George Osborne’s budget last week adds up to an appalling attack on family budgets – and those who will feel the greatest pain will be the poorest and the out-of-work. Benefits reductions coupled with an increase in VAT puts the budgets of lower-income households under severe pressure at a time when jobs are hard to come by and their sustainability far from guaranteed. Even the increase in child tax credit merely compensates for the pain that’s felt elsewhere. Overall, this is a cruel, mean-minded budget for families, and one that totally fails the government’s fairness test.

To make matters worse, freezing child benefit, undermining the longterm value of safety net benefits by linking them in future to the generally lower consumer price index , removing tax credits from middle income households, re-testing claimants for disability benefits, and capping housing benefit and help with mortgage interest are only the first steps. Already the Chancellor has told us that other public expenditure can be protected only if further savings are made out of the benefits bill – clearly a softening up for more freezes and cuts. And while Iain Duncan Smith’s determination to see more claimants come off benefits and into jobs, and to make work pay, is of course incontestable in theory – indeed that was exactly the thrust of Labour’s recent welfare reforms – here too the signs are already obvious that he intends to achieve that through meaner benefits and tougher conditions rather than improving prospects at work.

Linking benefits to CPI, removing child tax credits from more and more families and freezing child benefit are highly damaging steps. Adequate out of work benefits are essential to enable families to make ends meet when jobs are lost, and to fulfil their financial commitments, avoiding the spiralling debt which in turn acts as a barrier to making work pay. But the government’s new measures will reduce the value of these benefits over time.

Freezing universal child benefit will make matters even worse. The value of this reliable, universal benefit, particularly at a time when parents are worried about job security, cannot be overstated. Freezing it now reduces the protection and stability it provides for families in uncertain times.

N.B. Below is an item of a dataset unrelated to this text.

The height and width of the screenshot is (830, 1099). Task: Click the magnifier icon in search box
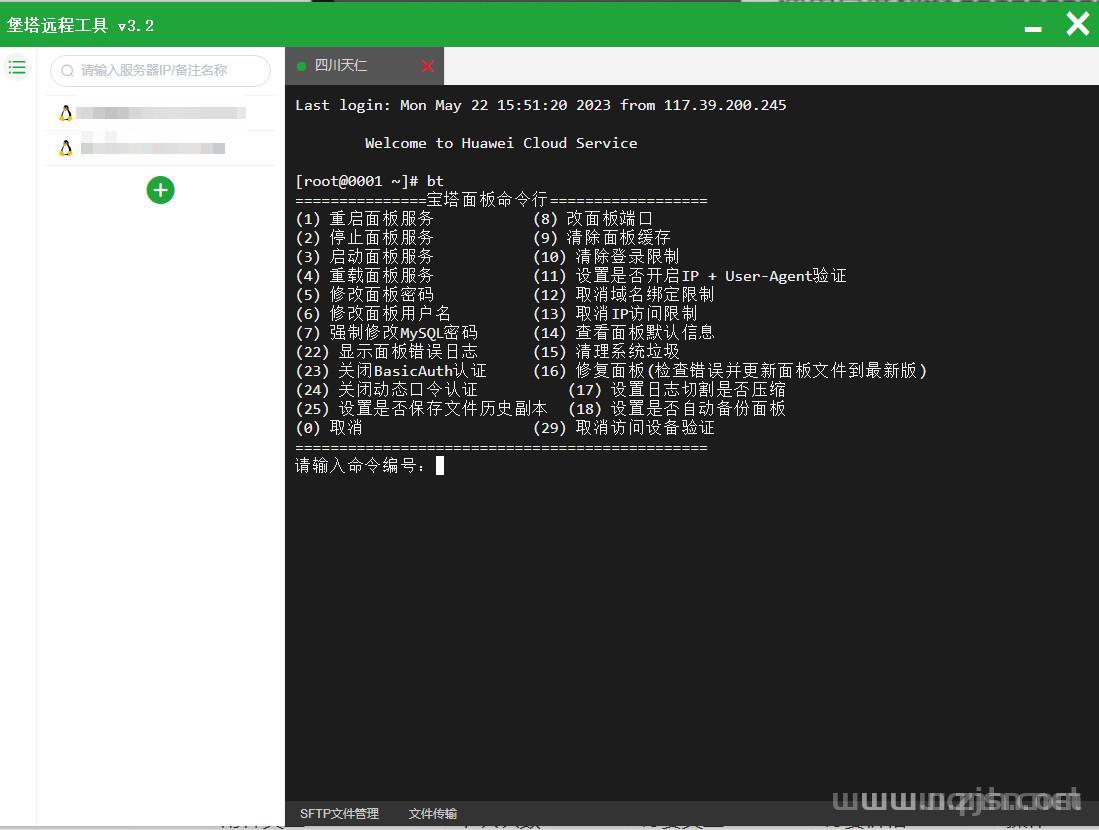(x=68, y=71)
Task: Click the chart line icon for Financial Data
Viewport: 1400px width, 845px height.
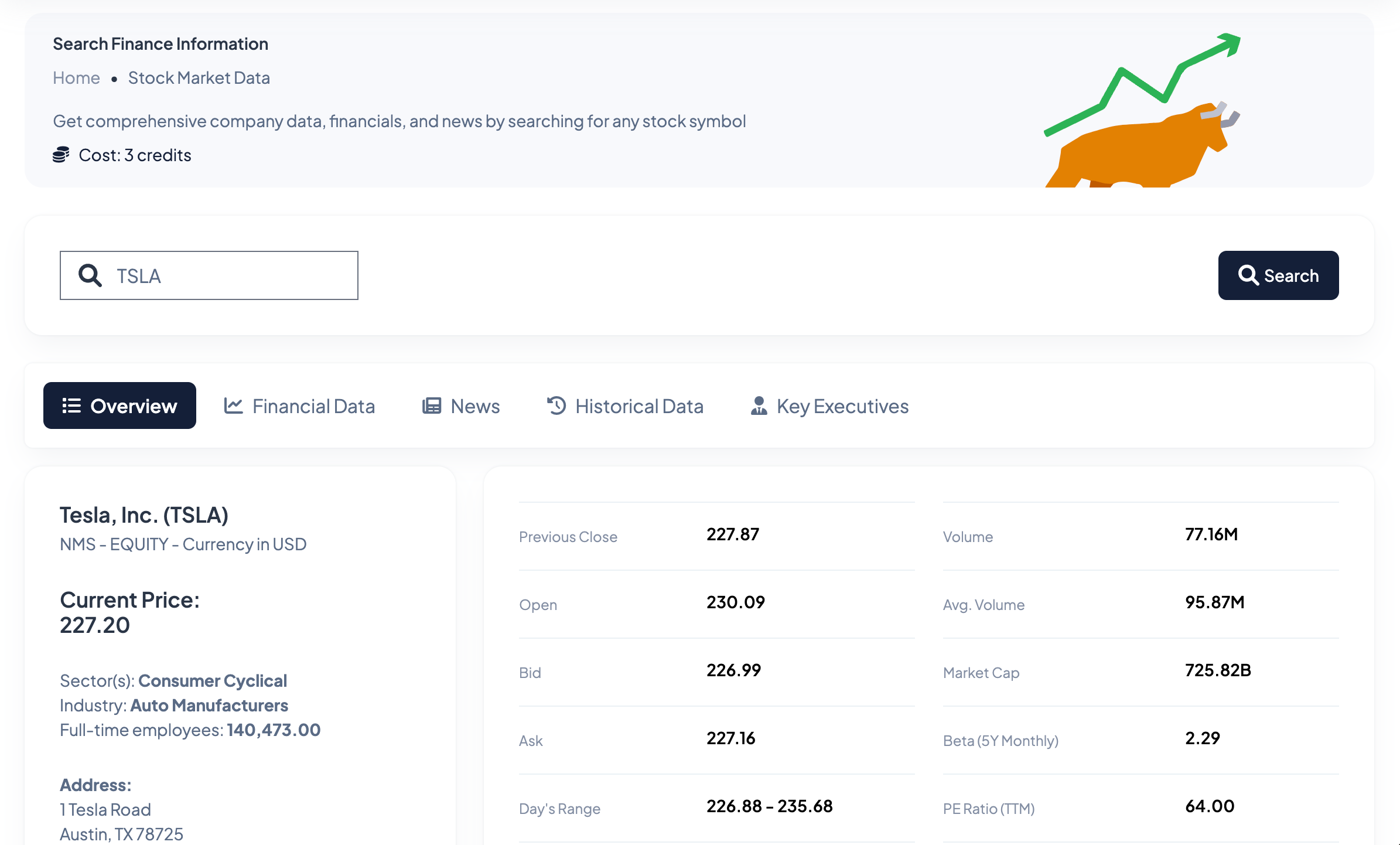Action: [233, 406]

The decision not to progress with further rollout of the free school meals pilots puts more family budgets under pressure as parents move into work. Many parents taking up low-paid work express shock at the impact that the loss of free school meals has on disposable income. How can the government claim it wants to incentivise work, then take away this support?

The sick and disabled – a group already at greater risk of poverty – are set to suffer too. Testing more disabled claimants for Employment and Support Allowance and Disability Living Allowance will likely reduce the incomes of many disabled people, and create uncertainty and anxiety for very many more.

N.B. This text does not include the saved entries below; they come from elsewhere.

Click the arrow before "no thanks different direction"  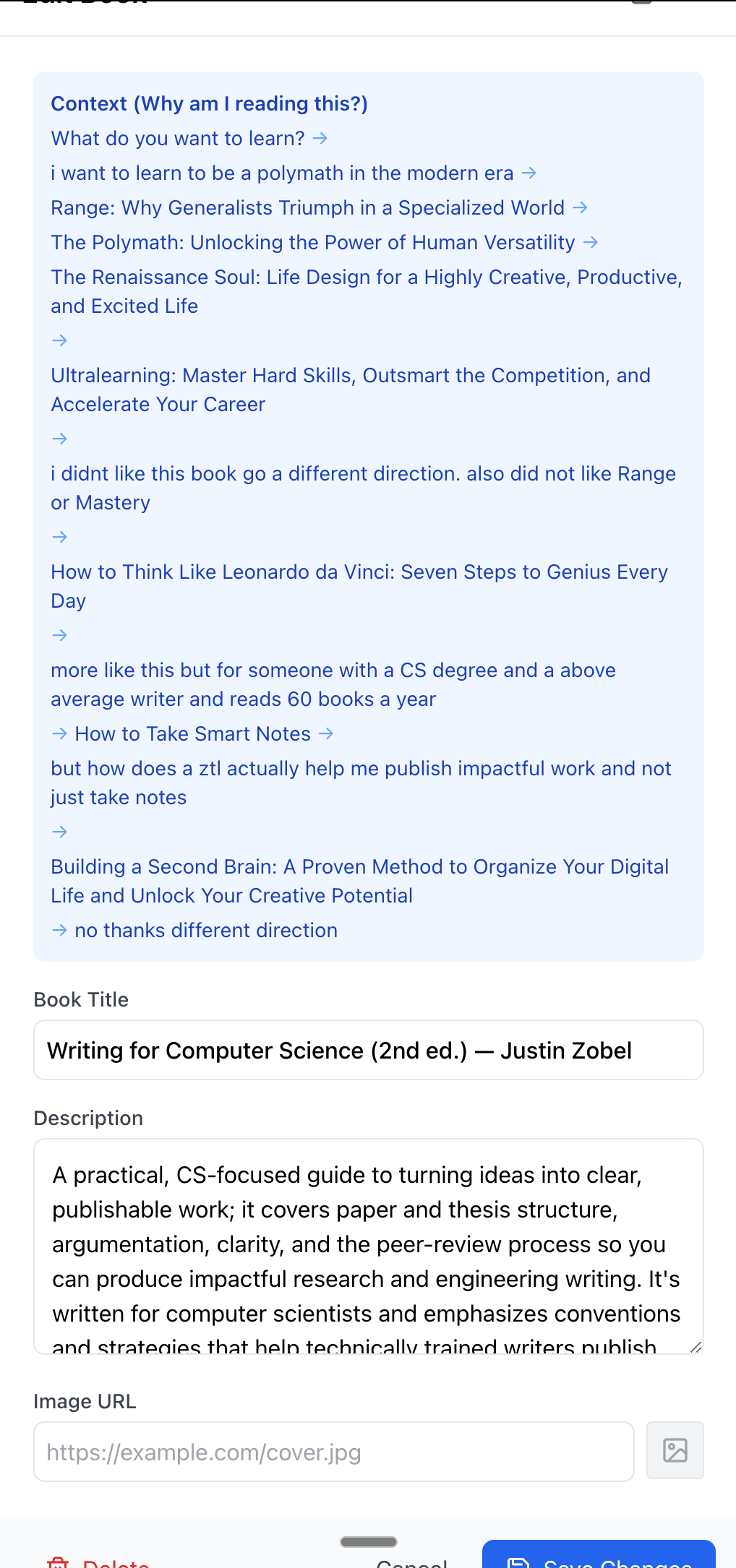(x=60, y=930)
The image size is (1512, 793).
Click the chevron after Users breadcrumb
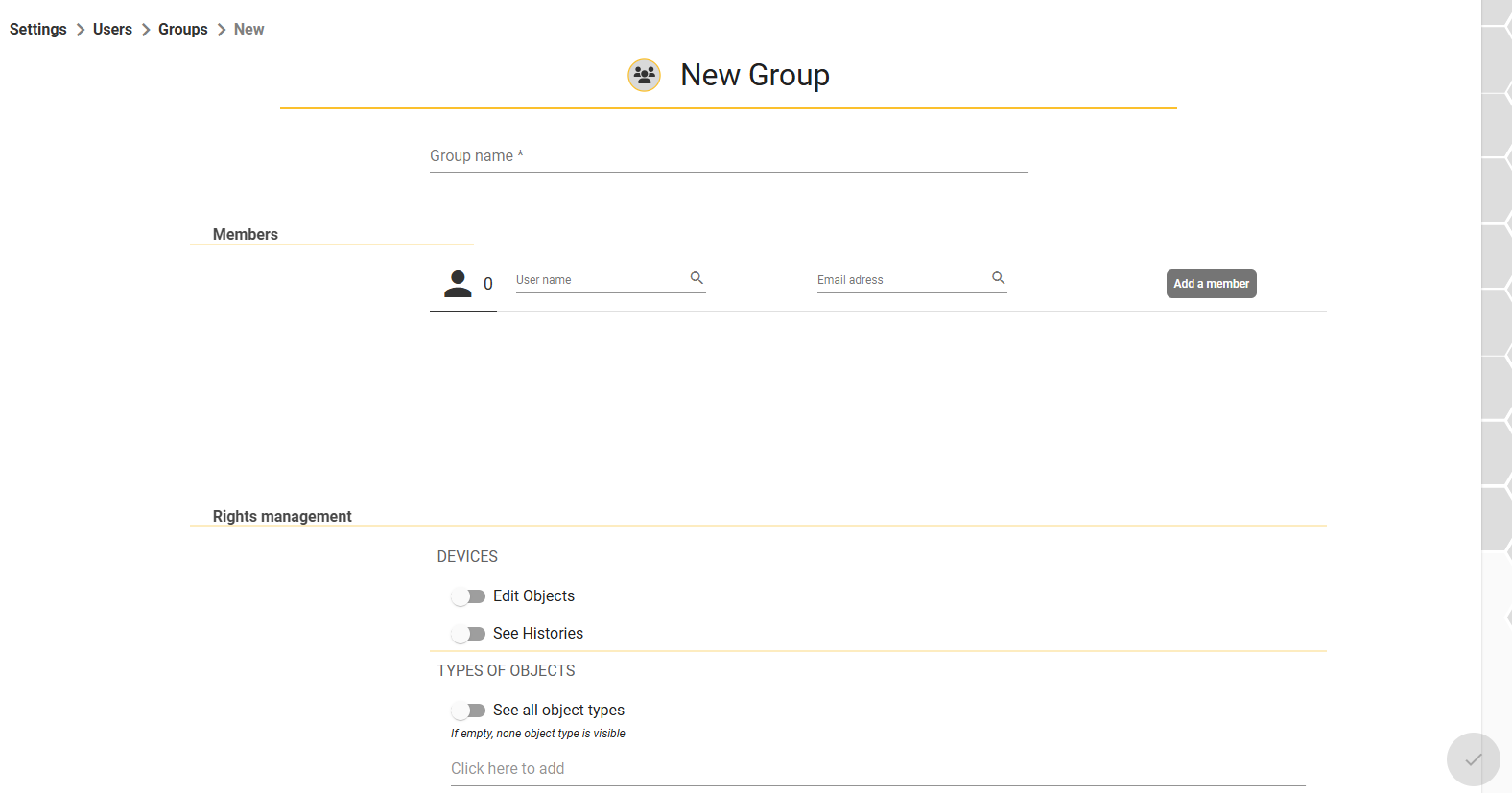coord(146,30)
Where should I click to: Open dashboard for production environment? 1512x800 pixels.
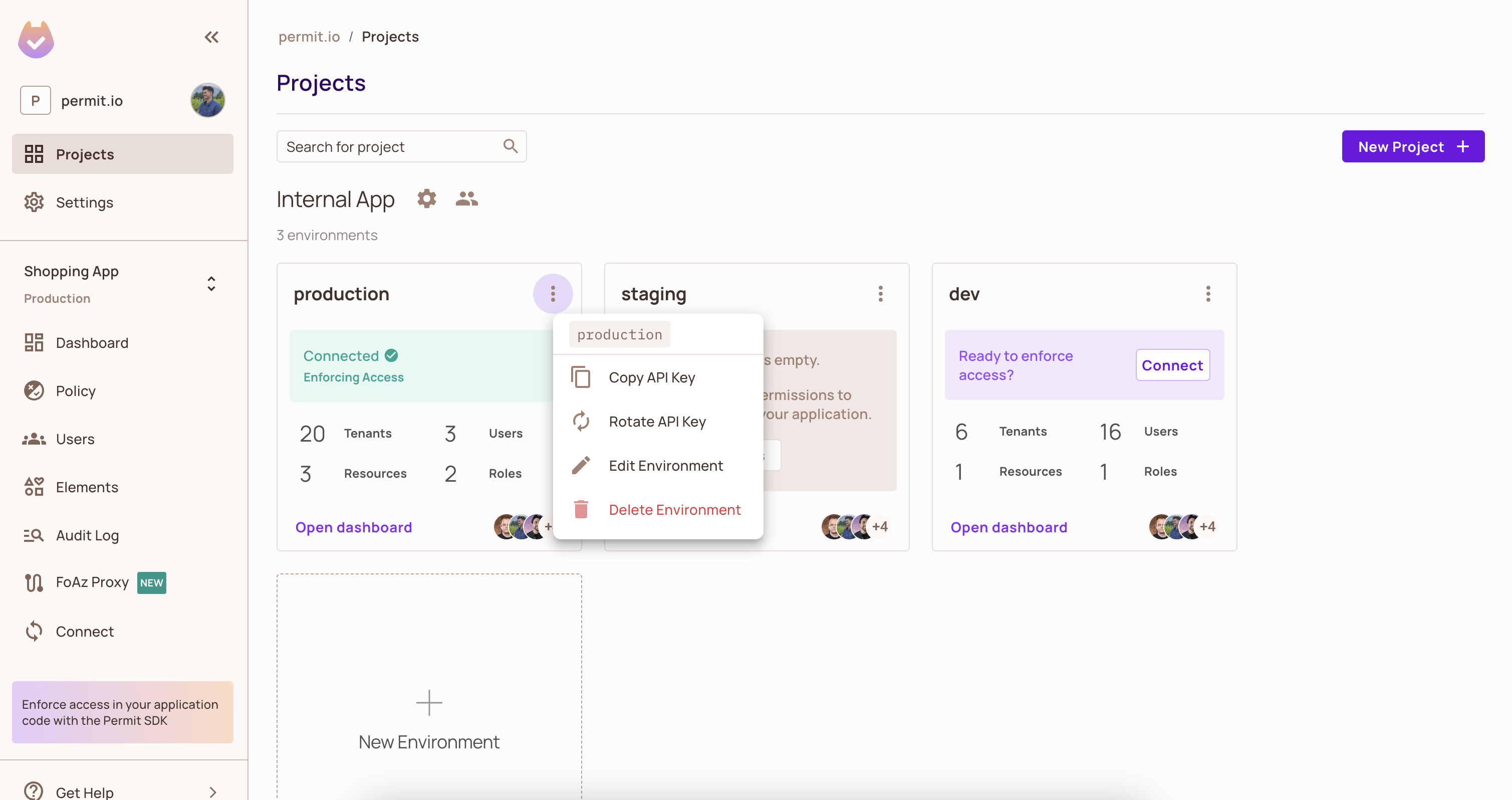(x=353, y=527)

The cap on housing benefit announced in the budget will cause considerable hardship. Overcrowding is one of the top issues I meet in my Manchester constituency surgeries – reducing the amount families can spend on rent will exacerbate the problems overcrowded households already face. MPs across the country tell the same story: one inner London MP calculates that 84% of private tenants in her constituency pay rent above the new cap for benefit. It’s no good the government complaining about a lack of social housing, then reducing financial support for those in rented accommodation and removing housebuilding targets from local authorities. These policies will drive more families into substandard accommodation, while the restriction on help with mortgage interest increases the risk of repossessions and homelessness among homeowners too.

If all that wasn’t bad enough, it’s not just the cuts to the benefits bill that put the poorest under fire. The rise in VAT will hurt the poorest too. It’s no use ministers arguing that VAT is a progressive tax as a proportion of expenditure, or that the zero rating of some basic items means the poorest suffer less. VAT is not some sort of luxury tax – it attaches to household basics, and the disposable incomes of poorer families will be very severely stretched.

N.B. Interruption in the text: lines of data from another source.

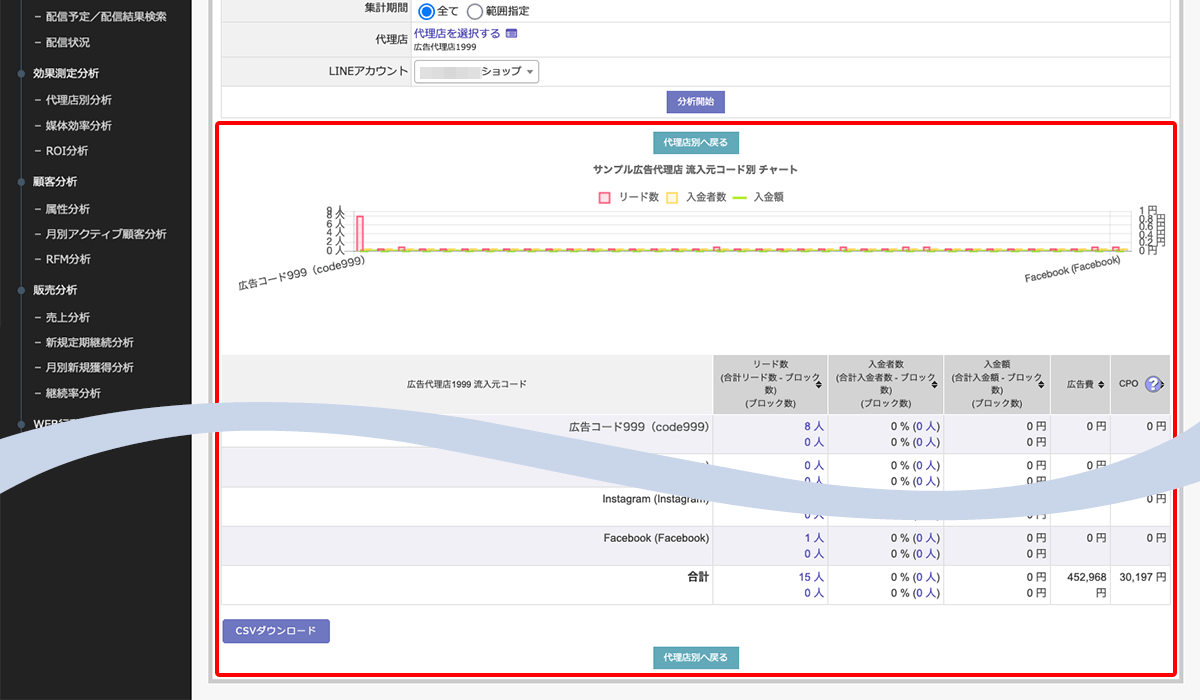Click 代理店を選択する link
This screenshot has width=1200, height=700.
point(456,34)
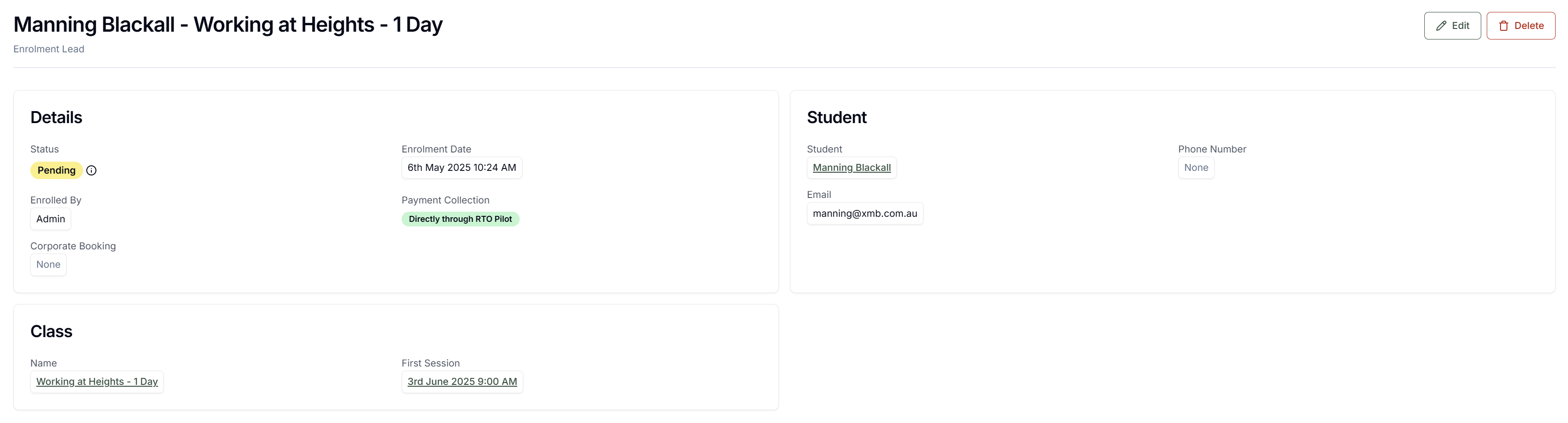Click the Enrolment Lead subtitle
1568x423 pixels.
(49, 49)
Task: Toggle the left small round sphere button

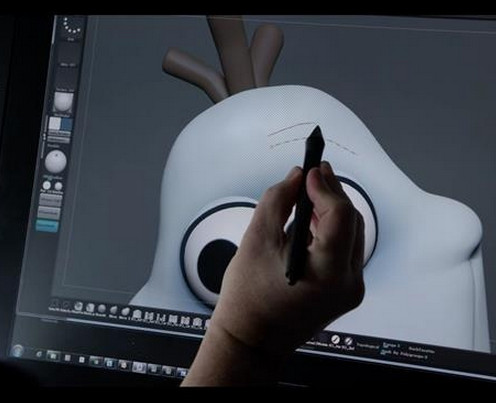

And finally we hear from the Work and Pensions Secretary that people should move around the country to take up work – the 21st century reprise of Norman Tebbit’s “on yer bike” . That would impose a further set of expectations on the poorest that would be unrealistic, unfair and cruel. Jobseekers are already required to travel reasonable distances to take up work. If Iain Duncan Smith intends to go further, the informal support networks that many rely on, family relationships, stability for children, and stronger communities will all be put at risk. No middle class parent would move around the country for work without considering the impact on their child’s’ schooling, no middle aged child of an elderly parent who relies on her daughter to pop in to do a bit of shopping and check she’s doing ok would dream of moving away and leaving her mum without access to support. Yet that’s precisely what could be expected of the poorest if these proposals go ahead.

All this makes clear that the government’s attitude to welfare reform and managing the public finances is that the demands on and expectations of the poorest should be more onerous, the consequences more painful, than for those who have the most. It’s a bad start from a government that proclaimed its budget should be judged on grounds of fairness. It totally fails that test.